Hello Ross. After looking at your Flickr images for a while, I would recommend that you spend more time with your camera – specifically, looking through the viewfinder. Framing and focus are the foundation of every image, being vital in the process of representing a scene or subject to the viewer. Think very clearly about what you want in focus and where about in the frame/composition that subject needs to be in order to best present it to the viewer. If you have several focal points, you need to balance their positions in the composition so that the eye can easily move around them and none of them detract from the others.
Using your viewfinder to consider a scene assists you by placing a frame around it and demanding that you fit everything into it.
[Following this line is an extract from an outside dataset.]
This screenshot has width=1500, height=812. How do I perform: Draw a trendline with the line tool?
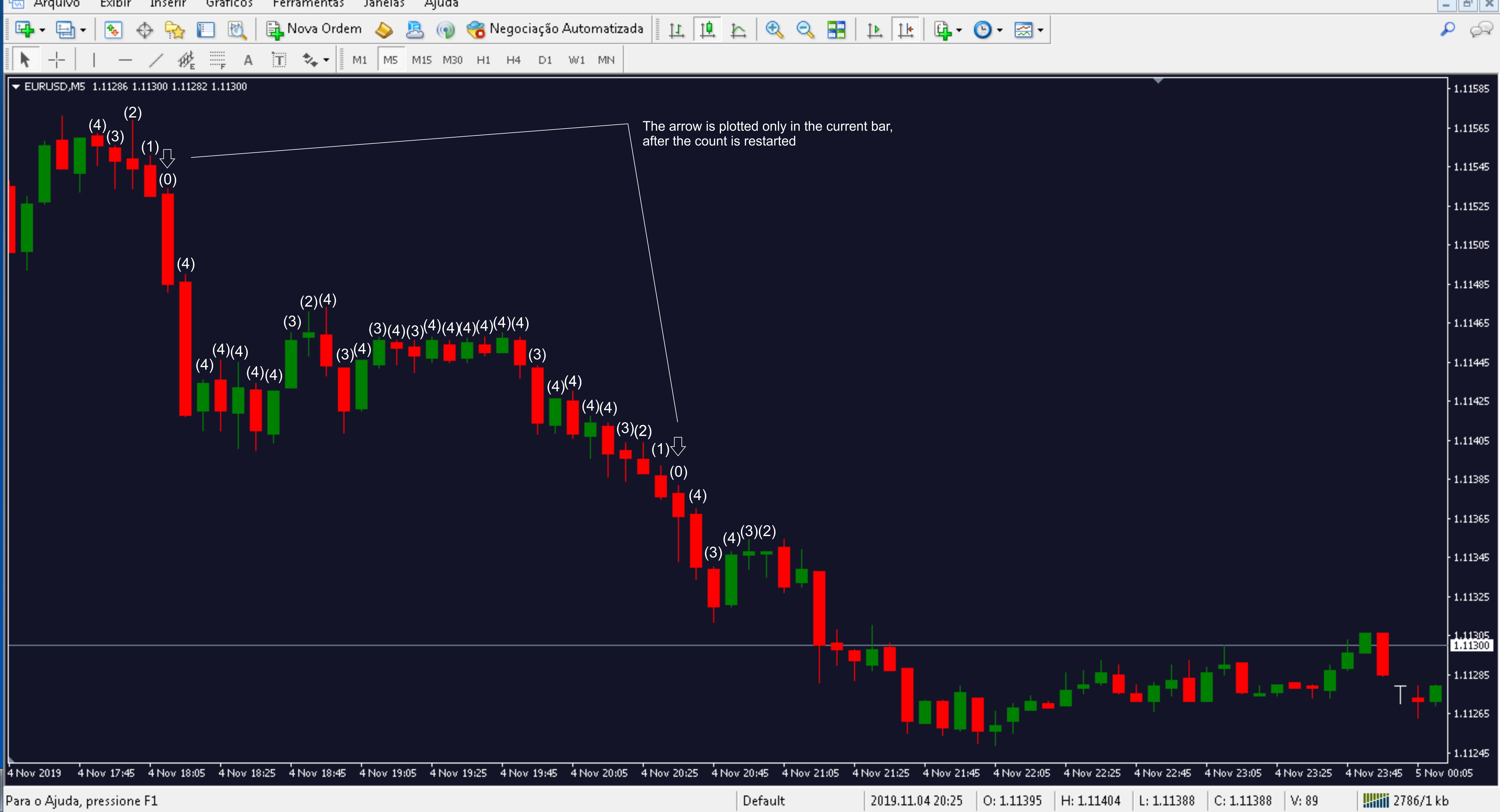156,59
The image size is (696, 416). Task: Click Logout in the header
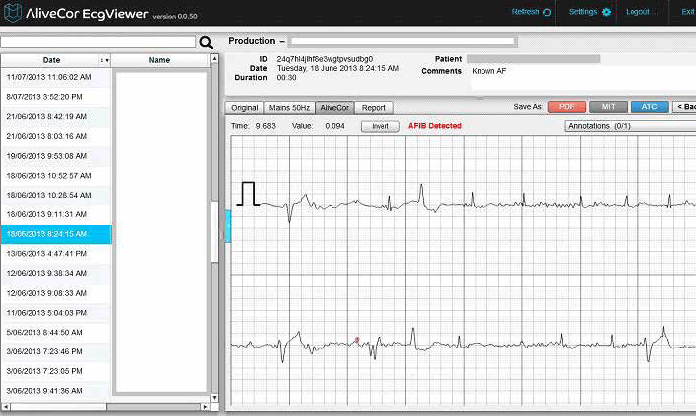tap(641, 12)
This, and refraining from a zoom lens in order to make you manually zoom (walk around), will really help in improving your composition skills. After a while, you will start to ‘see’ a scene when you’re not looking through the viewfinder.
As others have said, you need to pay attention to vertical lines because most of your images are on the piss a little. Use the grid overlay on Lightroom to help train your eye. Your camera may also have a grid setting for the viewfinder.
Your developing is rather nice; quite sympathetic. Many new photographers go too far with digital developing just because they can. Perhaps play around with pulling the highlights back a bit in order to bring some more definition to the sky/clouds.
Using the manual setting on your camera will teach you quickly how to get the correct exposure. Being able to instantly review and image is the real boon of digital photography, allowing you to experiment with different settings.